Early 'Card Sharps' by Caravaggio on display for first time

ROME (AFP) — A priceless Caravaggio once attributed to a "follower" of the Italian Baroque master went on public display for the first time on Saturday at a Sicilian museum.

"The Card Sharps," authenticated as a Caravaggio after British art collector and historian Sir Denis Mahon bought it at a Sotheby's auction in 2006 for 50,400 pounds, is now thought to be worth up to 50 million pounds (70 million euros, 100 million dollars).

The painting is an early version of a 1594 work by Michelangelo Merisi da Caravaggio now displayed at the Kimbell Art Museum in Fort Worth, Texas.

The exhibit celebrating 400 years since the troubled painter's brief stay in Sicily opened first in Malta, but without the "The Card Sharps."

Celebrated for his dramatic chiaroscuro (light and shadow) paintings, Caravaggio was equally theatrical in life, and one of the many brawls he was notorious for ended in the death of a young adversary in Rome, Ranuccio Tomassoni, in 1606.
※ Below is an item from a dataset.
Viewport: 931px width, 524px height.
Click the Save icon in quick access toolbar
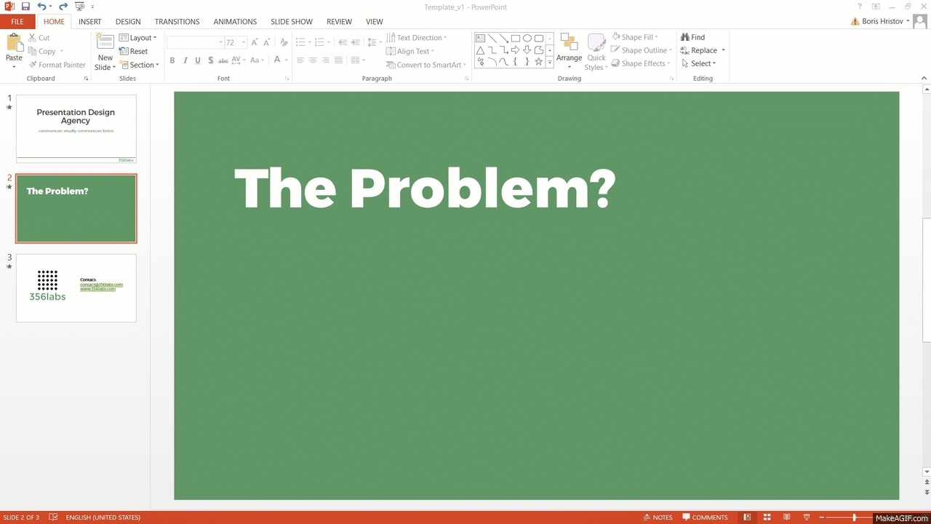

With a price on his head, Caravaggio fled to Malta, where in 1608 he was involved in another brawl, after which he fled to Sicily.

The following year, in Naples, he survived another brawl that may have been a deliberate attempt on his life.

He died in 1610, aged 38.

The show, "Caravaggio, Images of the Divine," runs until March 30 at the Museo Regionale conte Agostino Pepoli in Trapani, western Sicily.